Device lifecycle management plays a significant role in Internet of Things (IoT) solutions. In this article, we’ll discuss which phases an IoT device goes through and what needs to be considered.
The IoT is still on the rise and offers companies numerous opportunities for new, innovative business models. As the number of connected devices grows rapidly, easy management and remote control of IoT hardware become more and more paramount. For this reason, IoT device lifecycle management is particularly important.
A holistic approach to managing the devices used helps to extend their lifespan and thus contributes to the success of your own IoT use case. Of course, the life cycle of an IoT device differs depending on the industry and use case. However, it can be roughly divided into these sections that you can see below.
These individual phases will be discussed in more detail below. It is crucial to know that the processes described below can be automated as much as possible. This is a way to scale your own IoT solution when using many devices.
Purchase of the Hardware
IoT devices can be connected to the Internet directly, through a field gateway, or through an edge device that acts as a field gateway. A field gateway can be a mobile phone gateway with a SIM card or a protocol converter that connects a non-IP-enabled device to the Internet. Edge devices usually also have gateway functionalities, but can also execute the business logic locally, for example in the form of containers that are loaded from the cloud. For field gateways or edge devices, a manufacturer must be researched and a supply chain established.
Initial device setup and vulnerability management
This is followed by an initial device setup which means the installation of the operating system and, if necessary, the Edge Framework on the Edge Devices or Field Gateways. Ideally, the manufacturer supplies devices that are already pre-installed, including any licenses that may be required, such as for Windows devices. Finally, the vulnerability management of the software stack poses a special challenge. A process must be established in which newly discovered security gaps can be quickly assessed and patches deployed promptly. The hardware supplier may already offer appropriate options. Device hardening which means increasing device security should also be discussed with the hardware supplier. Among other things, it must be ensured that no unnecessary services are running on the device and that all ports are closed. This also includes securing physical access to the devices. Device hardening and the corresponding test suites should be automated.
With device provisioning, the device is registered in the IoT system and configured in such a way that it sends data to the system and authenticates itself in the corporate network. This is often done using certificates that are installed on the device. Certain IoT platforms also offer a separate device provisioning service that automates this step. Nevertheless, there is a certain implementation effort to adapt device provisioning to your processes and systems
Connection types that are used in IoT systems directly affect the success of the system.

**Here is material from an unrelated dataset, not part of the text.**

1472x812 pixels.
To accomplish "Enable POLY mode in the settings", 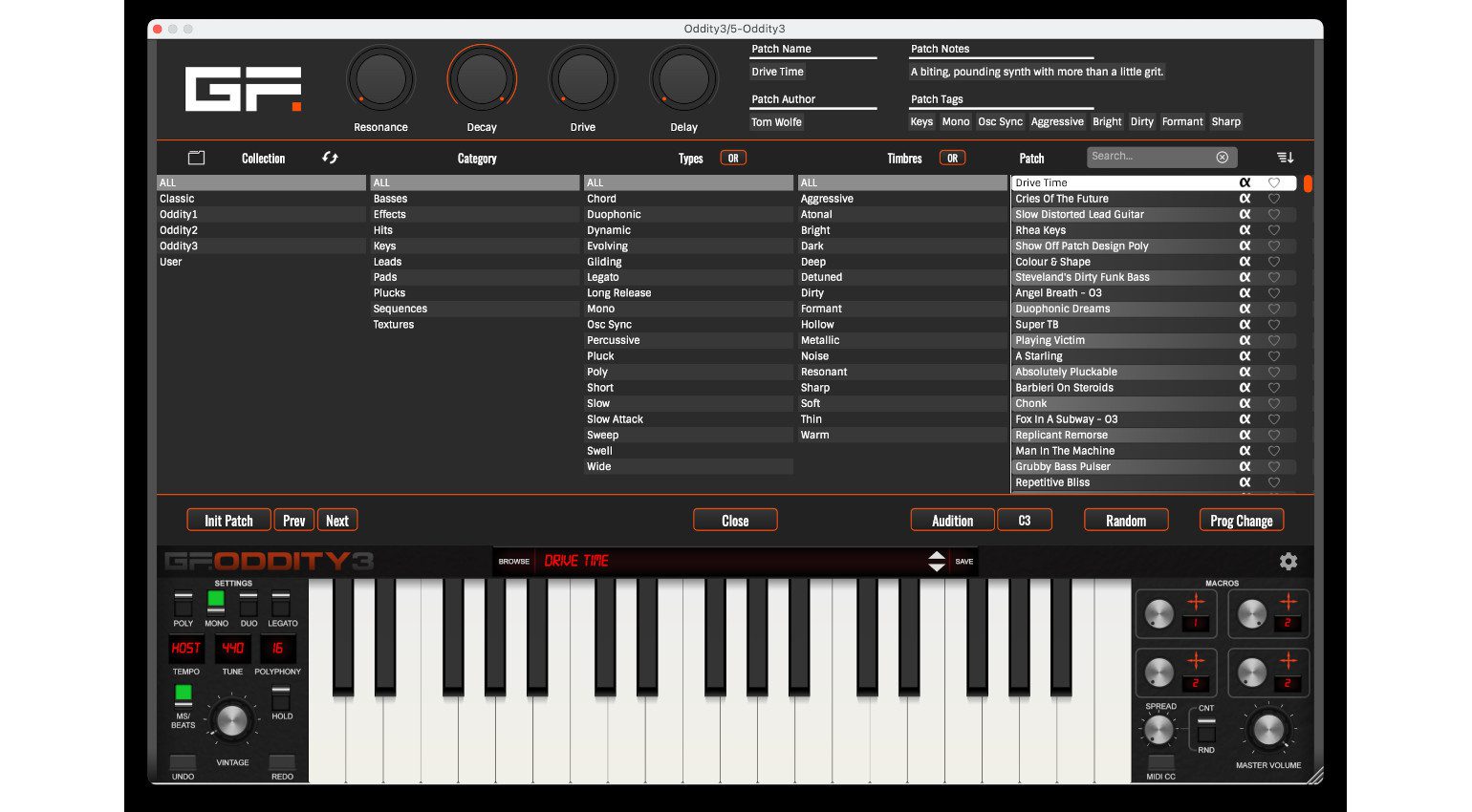I will (183, 604).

We can list them as Ethernet, Wi-Fi, low consumption wide area network (LPWAN), cellular network, satellite connection, Bluetooth and much more. A suitable connection type should be selected according to the application to be made.
If the device is installed in the field, configured, and connected to the cloud, it should be able to be updated from the cloud. This applies in particular to security patches in the software stack, but also to the import of new server TLS root certificates from the cloud gateway or configuration updates. With edge computing, the cloud platform must also offer lifecycle management for container images that should be loaded onto the devices. In the event of an error, the update function should be able to automatically roll back to a working setup. It should be ensured that devices with very old software can still be updated with the remote update functionality. The integrity of software updates must also be ensured, because even worse than data loss is the risk.
As long as IoT devices are actively in use, they should be able to be monitored via the cloud. This is referred to as fleet monitoring since each device as well as device groups are monitored – both in terms of device status and configuration, the status of edge containers, and system parameters such as capacity utilization or energy consumption.
Under certain circumstances, automated scanning for malware is also part of monitoring edge devices. It should also be possible to carry out device hardening tests regularly in the field.
Just as a car changes hands several times in its lifetime, IoT-enabled devices and machines can also be resold. This raises the question of how one’s data should be handled.
Deprovisioning / Disposal
When deprovisioning, it must be ensured that the device is also deregistered from the cloud and that the access data stored on it become invalid.